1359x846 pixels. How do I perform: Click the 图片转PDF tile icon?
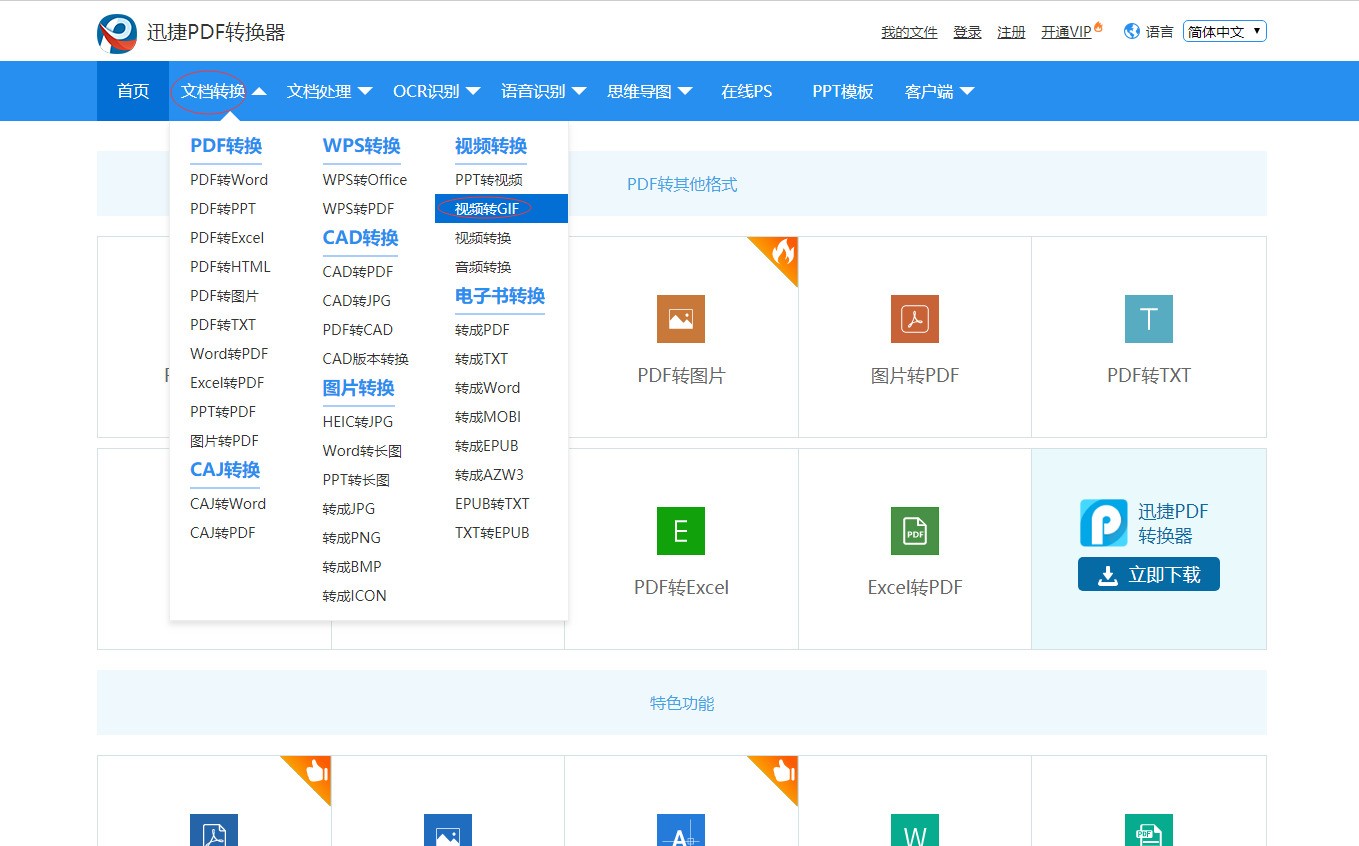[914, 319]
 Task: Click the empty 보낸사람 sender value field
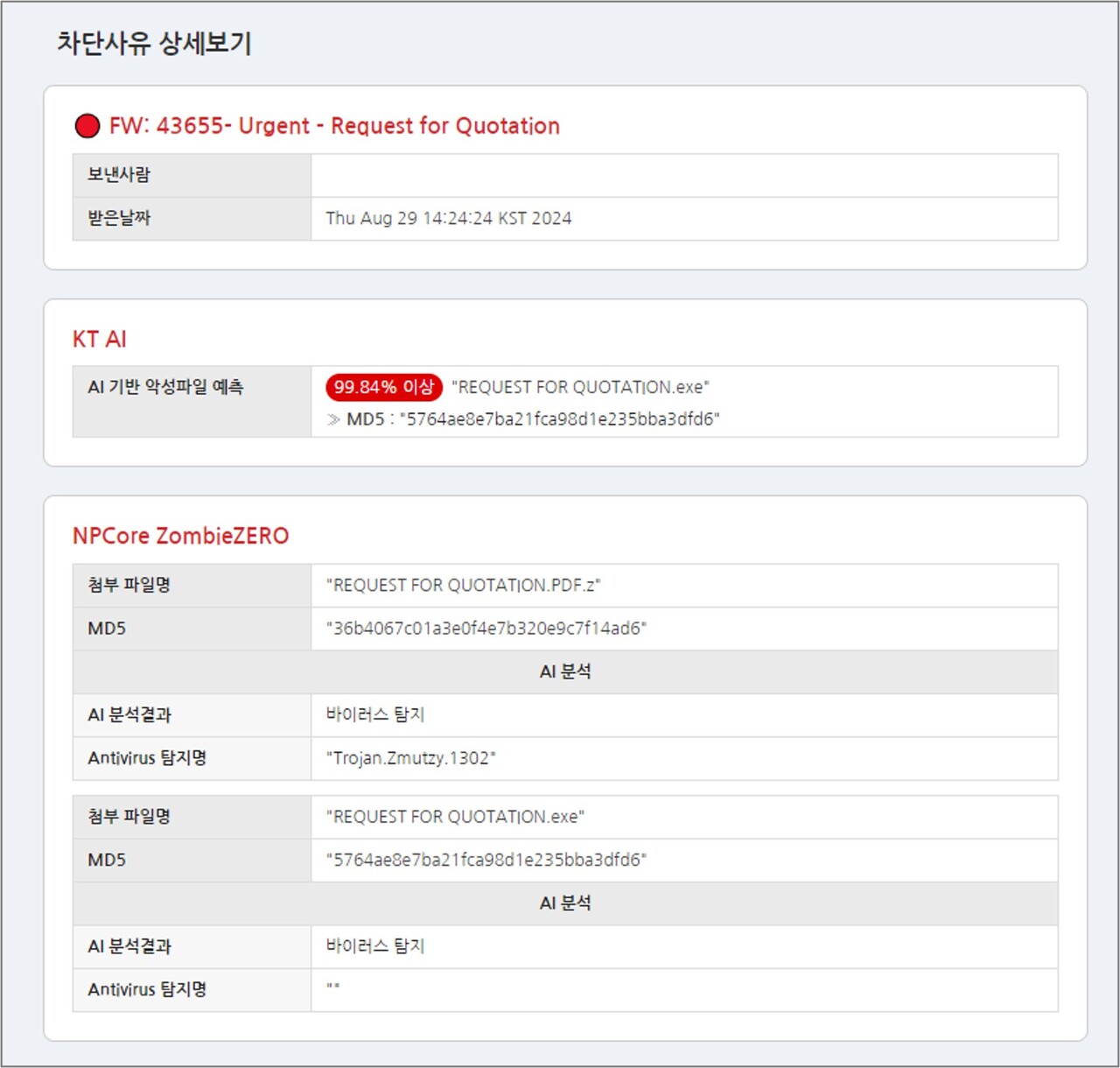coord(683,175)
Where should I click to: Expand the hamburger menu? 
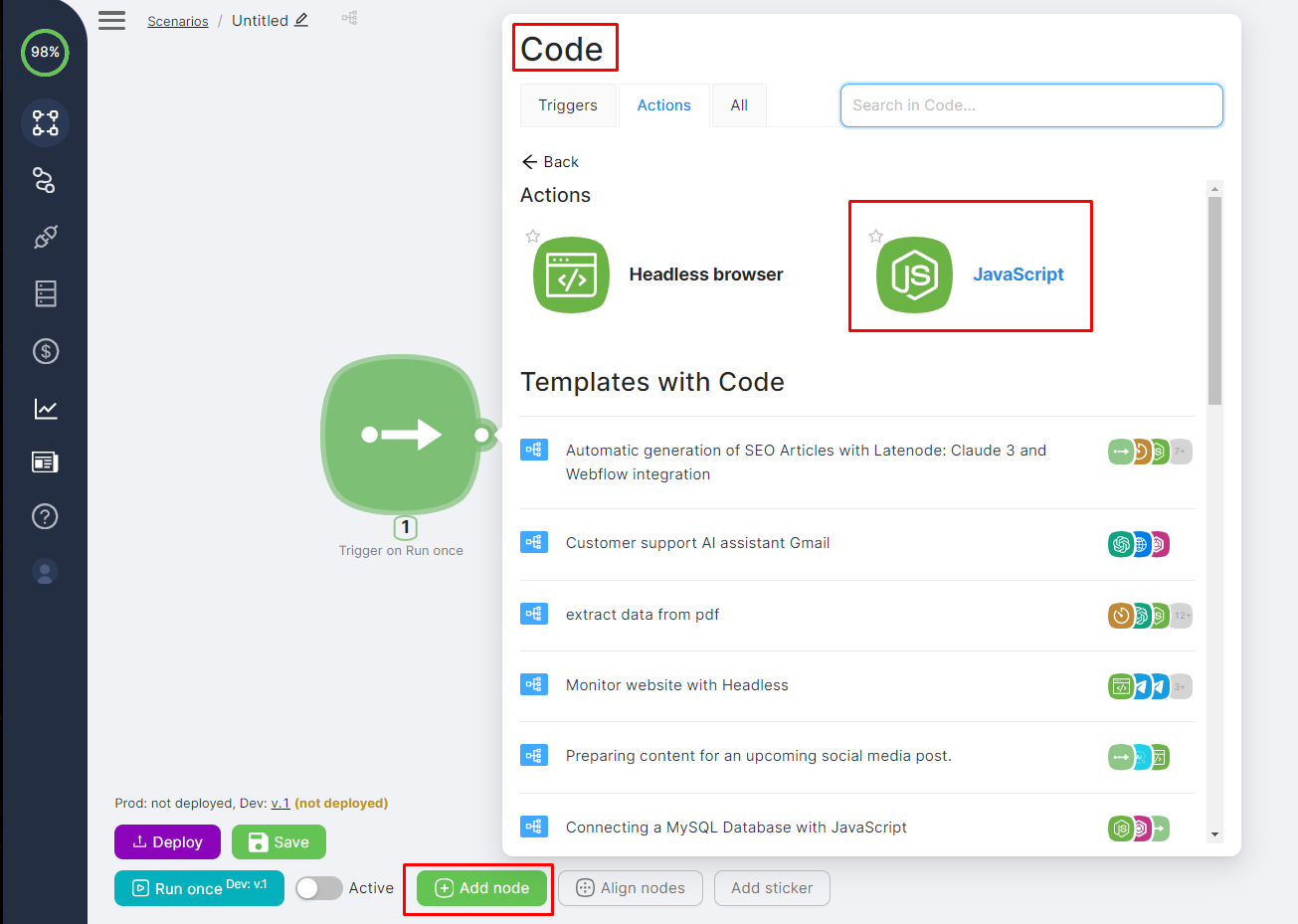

━━━━━━━━

• **The task**: For this exercise, retype the data above exactly and skip every image.

• **Written answer**:
1359x846 pixels. How do I perform: Click the 图片转PDF tile icon?
[914, 319]
 Task: Click the empty 보낸사람 sender value field
coord(683,175)
Where should I click to: Expand the hamburger menu? 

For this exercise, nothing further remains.